Michael MadduxMichael Maddux’s Answer: Focusing on the questions posed – I do believe that the city can and should demand local control over housing, including repealing or amending RCW 35.21.830. I believe this would give the people of our city more leverage in housing affordability discussions. Whether I would support actual price controls on rent would depend on a lot of factors, including what efforts were in place to build new units where appropriate, how would the city ensure that landlords have the means to invest in building and unit improvements, and what the equitable application would look like. There are other measures that could be implemented more immediately that I support without hesitation, including regulations to make all leases automatically transition to month-to-month (requiring justification for evictions), ensure that people who are economically evicted receive relocation assistance, and requiring greater notice for no-fault evictions. The Community Housing Caucus has proposed additional measures, many of which I am supportive of.

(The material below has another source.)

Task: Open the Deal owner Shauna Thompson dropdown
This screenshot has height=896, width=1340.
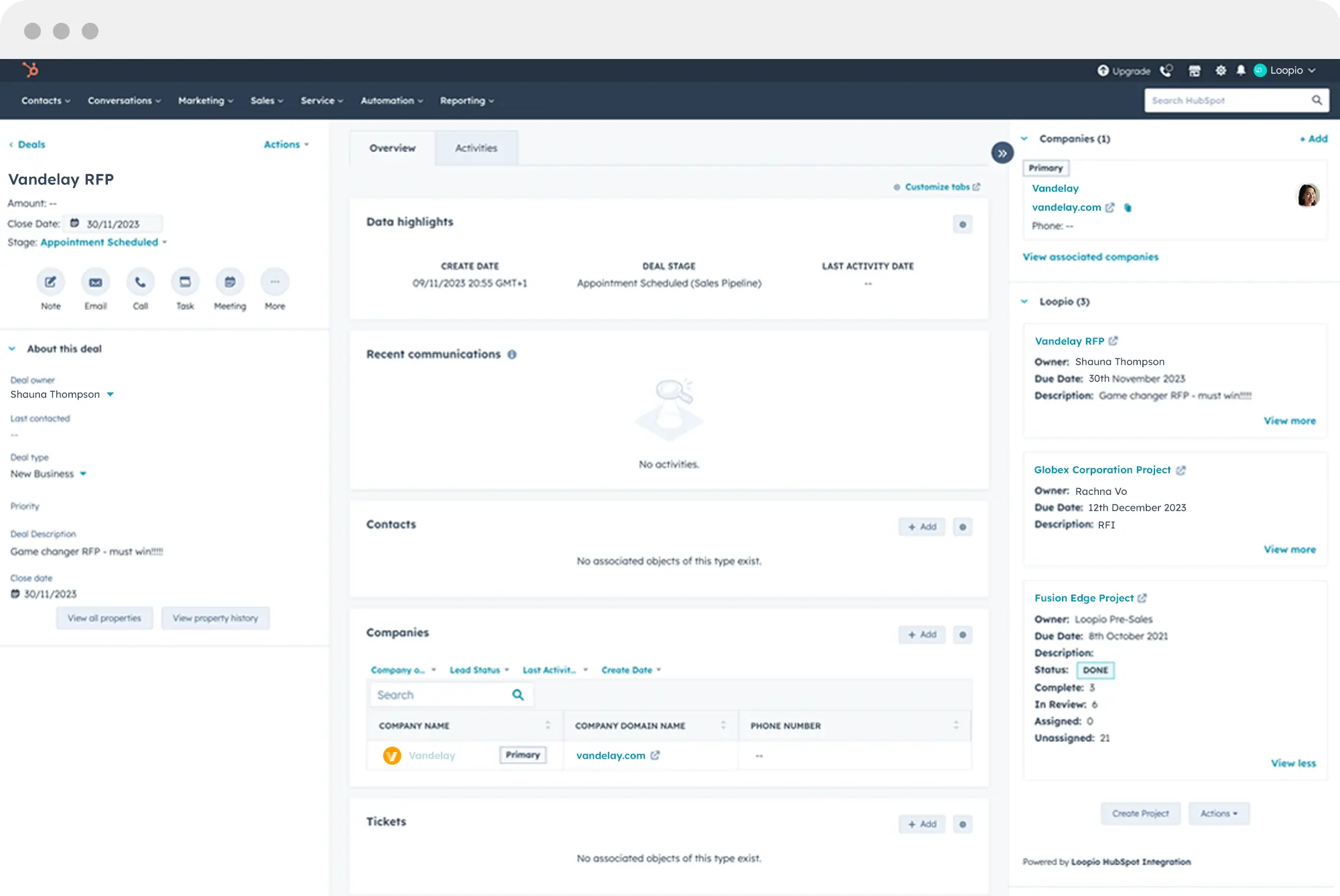Action: click(x=110, y=394)
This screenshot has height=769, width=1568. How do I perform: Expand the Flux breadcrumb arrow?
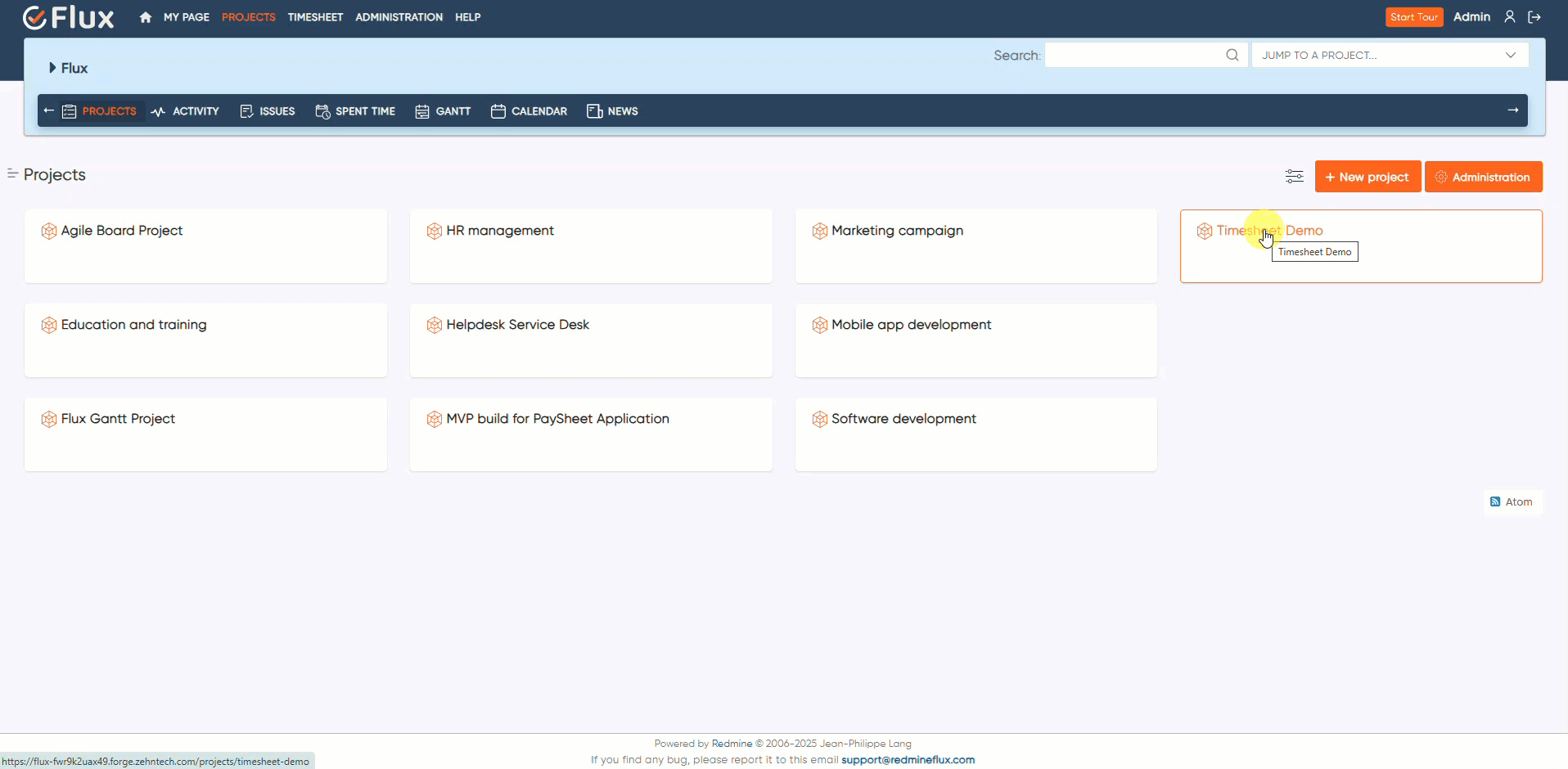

I have been researching other funding sources, and one idea that was sent my way is exploring a capital gains tax on certain property transfers to ensure that not only developers and residents are paying into taxes for infrastructure (property taxes, REET taxes, and proposals for Linkage Fees and Impact Fees on developers), but speculators who are selling properties for massive profits – properties that are very valuable thanks to investment by the city in transit infrastructure, parks, and other amenities – are also participating in funding our city’s infrastructure needs.

On utilities – Santa Fe has a program for water that sets tiered rates based on usage, and has seen significant decrease in total water usage, even as the population has grown. I would be interested in looking at options like these to not only balance out the cost, but also encourage more conservation of our natural resources.